**What you are asked to do**
Would you please transcribe, exactly as written, the lines of the entries below starting at the one that holds "This screenshot has height=594, width=883." and ending at the one that holds "You are a computer-use agent. The", both included?

**Records for processing**
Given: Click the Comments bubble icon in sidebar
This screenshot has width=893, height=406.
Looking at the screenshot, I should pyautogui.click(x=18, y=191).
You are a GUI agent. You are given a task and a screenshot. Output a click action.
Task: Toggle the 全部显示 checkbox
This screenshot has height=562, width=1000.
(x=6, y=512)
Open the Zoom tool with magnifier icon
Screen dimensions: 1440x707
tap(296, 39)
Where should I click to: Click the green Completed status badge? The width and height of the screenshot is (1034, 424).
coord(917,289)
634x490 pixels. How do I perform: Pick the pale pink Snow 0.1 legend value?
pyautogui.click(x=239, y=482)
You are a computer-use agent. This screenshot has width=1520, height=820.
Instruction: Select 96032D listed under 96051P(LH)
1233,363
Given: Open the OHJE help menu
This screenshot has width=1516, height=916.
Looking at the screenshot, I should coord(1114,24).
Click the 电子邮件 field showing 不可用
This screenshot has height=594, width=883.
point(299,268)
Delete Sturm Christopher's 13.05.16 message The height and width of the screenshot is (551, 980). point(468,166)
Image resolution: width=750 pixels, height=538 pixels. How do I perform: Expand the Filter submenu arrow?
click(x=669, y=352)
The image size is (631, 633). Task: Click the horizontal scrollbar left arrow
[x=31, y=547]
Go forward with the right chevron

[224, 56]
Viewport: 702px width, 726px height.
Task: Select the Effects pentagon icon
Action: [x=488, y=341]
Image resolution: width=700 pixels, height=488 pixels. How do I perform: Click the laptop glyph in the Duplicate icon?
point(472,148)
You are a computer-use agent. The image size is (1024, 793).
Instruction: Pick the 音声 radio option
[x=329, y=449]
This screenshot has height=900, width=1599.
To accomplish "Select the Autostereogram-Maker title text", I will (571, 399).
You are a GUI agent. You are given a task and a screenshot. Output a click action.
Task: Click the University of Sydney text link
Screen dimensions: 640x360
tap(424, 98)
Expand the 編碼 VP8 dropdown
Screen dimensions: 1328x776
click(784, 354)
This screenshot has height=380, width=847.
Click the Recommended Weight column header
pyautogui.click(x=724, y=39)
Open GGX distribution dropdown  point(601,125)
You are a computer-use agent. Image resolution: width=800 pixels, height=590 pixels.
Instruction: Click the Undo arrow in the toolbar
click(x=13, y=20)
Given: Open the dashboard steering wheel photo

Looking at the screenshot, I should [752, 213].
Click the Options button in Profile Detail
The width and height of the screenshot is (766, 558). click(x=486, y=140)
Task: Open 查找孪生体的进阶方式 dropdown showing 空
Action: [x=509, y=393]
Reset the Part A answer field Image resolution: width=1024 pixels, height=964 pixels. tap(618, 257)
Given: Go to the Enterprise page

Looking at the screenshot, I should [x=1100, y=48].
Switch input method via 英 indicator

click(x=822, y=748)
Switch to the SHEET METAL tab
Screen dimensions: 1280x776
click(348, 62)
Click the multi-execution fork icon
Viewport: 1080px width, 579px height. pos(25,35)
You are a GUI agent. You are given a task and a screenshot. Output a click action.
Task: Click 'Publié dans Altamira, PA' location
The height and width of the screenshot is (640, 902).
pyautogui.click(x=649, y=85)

**Exercise response**
This screenshot has height=594, width=883.
point(299,268)
Delete Sturm Christopher's 13.05.16 message The height and width of the screenshot is (551, 980). point(468,166)
Image resolution: width=750 pixels, height=538 pixels. How do I perform: Expand the Filter submenu arrow?
click(x=669, y=352)
The image size is (631, 633). Task: Click the horizontal scrollbar left arrow
[x=31, y=547]
Go forward with the right chevron

[224, 56]
Viewport: 702px width, 726px height.
Task: Select the Effects pentagon icon
Action: [x=488, y=341]
Image resolution: width=700 pixels, height=488 pixels. How do I perform: Click the laptop glyph in the Duplicate icon?
point(472,148)
You are a computer-use agent. The image size is (1024, 793).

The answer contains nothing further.